You guys came up during some wild times in The Bronx. Do you have any memories of some of those crazy times you’d like to share?

AG: I remember a lot both good and bad but the memories that stand out the most are music related. I remember in junior high school being on the loud speaker rhyming. The Bronx was wild but what changed my views was when Beat Street came out because that was filmed in my hood. For dudes I saw at park jams to go from the street to the screen, it inspired me to take music seriously.

Show: I remember how things were prior to crack. It was still wild but there was more of a community. Your neighbors would scold you if you were doing something bad. It was more of “a village to raise a child” thing. Once crack hit, you had crackheads that couldn’t function and raise their families, and you had crack babies who grew up not giving a fuck about anything.

Show, who are some of your inspirations as a producer?

Show: Definitely Marley Marl, Jazzy Jay… they were early pioneers that were very innovative. They inspired me to produce. But I get inspiration from a lot of the newer guys. Bink!, Nottz, The Justice League, Just Blaze… these are guys who came after us but I still feel keep it true to the craft.

What are some releases we can expect from you guys in the near future?

AG: We have an instrumental album that just came out on April 24. Then we have a free album called Mugshot Music: Preloaded, due out May 8, which is a prelude to Mugshot Music: The Album, due out this summer. We’ve also been in the studio working on a DITC compilation, which will be out soon as well. Just trying to stay busy.

What’s your biggest beef about the rap game today?

AG: The music business is always going to be the music business. That’s to be expected. The business matters to us but we’re artists so we care more about the art than the business. I feel like true artists sometimes get shelved or lost in the mix.

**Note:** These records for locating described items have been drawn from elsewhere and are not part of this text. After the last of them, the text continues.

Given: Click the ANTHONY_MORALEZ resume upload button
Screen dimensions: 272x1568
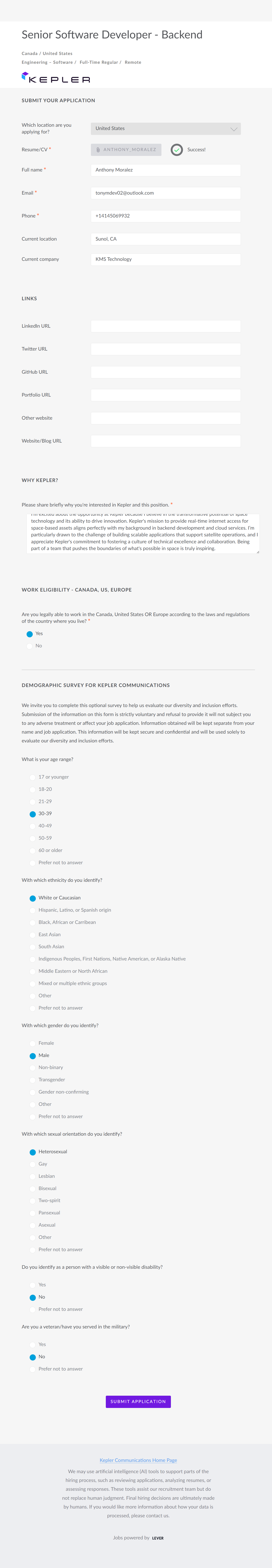Looking at the screenshot, I should point(126,150).
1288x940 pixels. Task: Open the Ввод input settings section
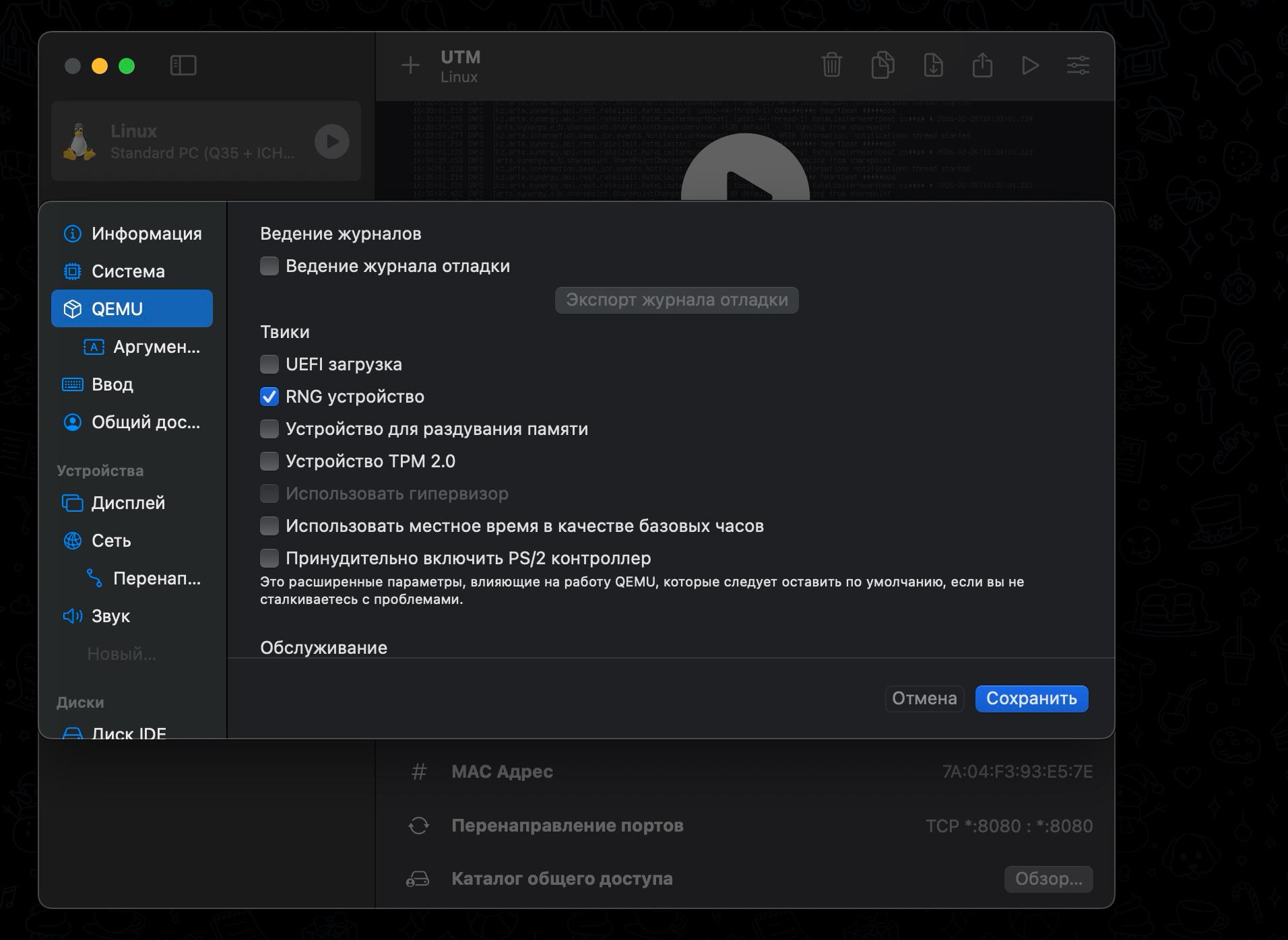tap(112, 384)
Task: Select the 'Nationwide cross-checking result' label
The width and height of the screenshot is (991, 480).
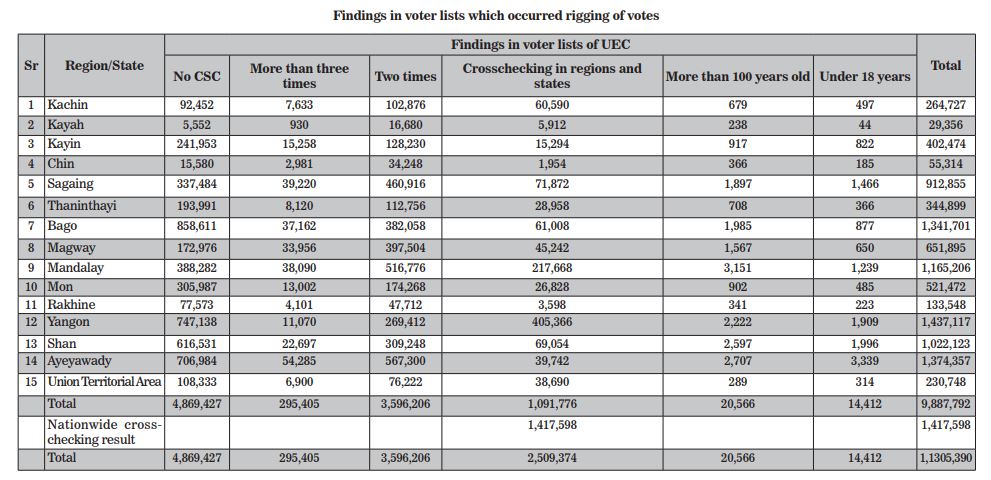Action: click(104, 432)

Show: This isn’t really a complaint, just an observation. My main thing is that now you’re forced to listen to one style of hip-hop, at least on the radio and in videos anyway. There’s only one lane really being shown. Before you had so many subgenres within rap. I could listen to NWA or De La Soul to get different perspectives. Now they narrowed it down where you only get one perspective. I guess they’re more comfortable with certain images of us and they try to keep us in that lane. Now they’re playing out all the stereotypes they have of us. All of us aren’t like that, though. Everybody from the hood isn’t a street nigga.